The "somersault" mechanism for the P-450 hydroxylation of hydrocarbons. The intervention of transient inverted metastable hydroperoxides

A series of model theoretical calculations are described that suggest a new mechanism for the oxidation step in enzymatic cytochrome P450 hydroxylation of saturated hydrocarbons. A new class of metastable metal hydroperoxides is described that involves the rearrangement of the ground-state metal hydroperoxicle to its inverted isomeric form with a hydroxyl radical hydrogen bonded to the metal oxide (MO-OH -> (MOHO)-H-....).
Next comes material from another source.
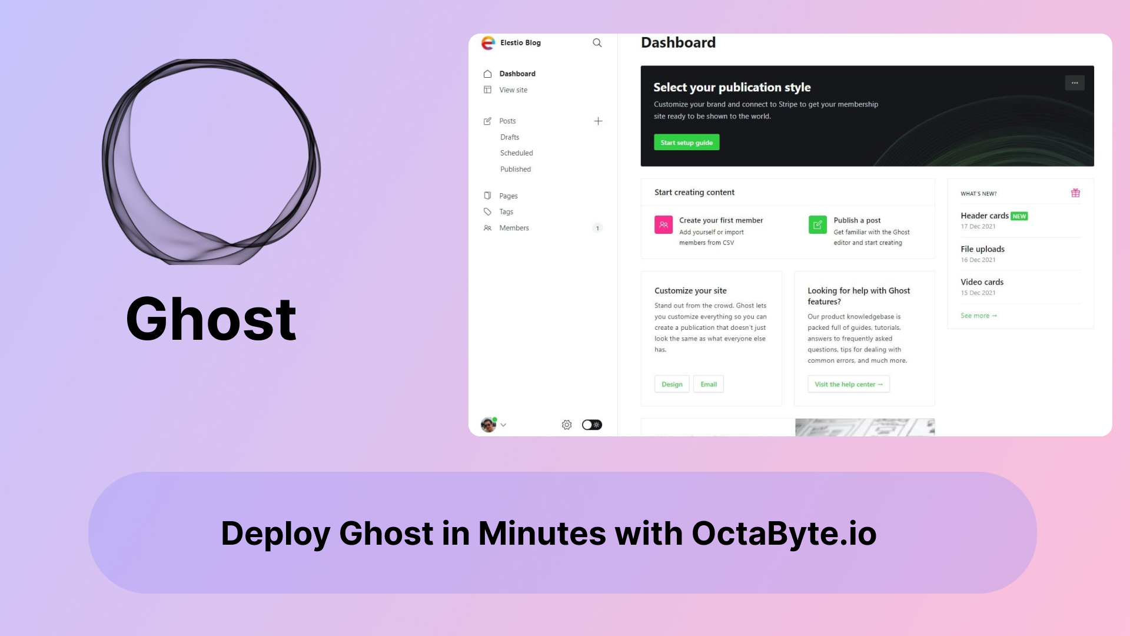Click the Start setup guide button
The image size is (1130, 636).
[x=687, y=142]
The activation energy for this somersault motion of the FeO-OH group is 20.3 kcal/mol for the P450 model porphyrin iron(Ill) hydroperoxide [Por(SH)Fe(III)-OOH-] to produce the isomeric ferryl oxygen hydrogen bonded to an center dot OH radical [Por(SH)Fe(III)-(OHO-)-H-....]. This isomeric metastable hydroperoxide, the proposed primary oxidant in the P450 hydroxylation reaction, is calculated to be 17.8 kcal/mol higher in energy than the ground-state iron(Ill) hydroperoxide Cpd 0. The first step of the proposed mechanism for isobutane oxidation is abstraction of a hydrogen atom from the C-H bond of isobutane by the hydrogen-bonded hydroxyl radical to produce a water molecule strongly hydrogen bonded to anionic Cpd II. The hydroxylation step involves a concerted but nonsynchronous transfer of a hydrogen atom from this newly formed, bound, water molecule to the ferryl oxygen with a concomitant rebound of the incipient center dot OH radical to the carbon radical of isobutane to produce the C-O bond of the final product, tert-butyl alcohol. The TS for the oxygen rebound step is 2 kcal/mol lower in energy than the hydrogen abstraction TS (Delta E-double dagger = 19.5 kcal/mol). The overall proposed new mechanism is consistent with a lot of the ancillary experimental data for this enzymatic hydroxylation reaction.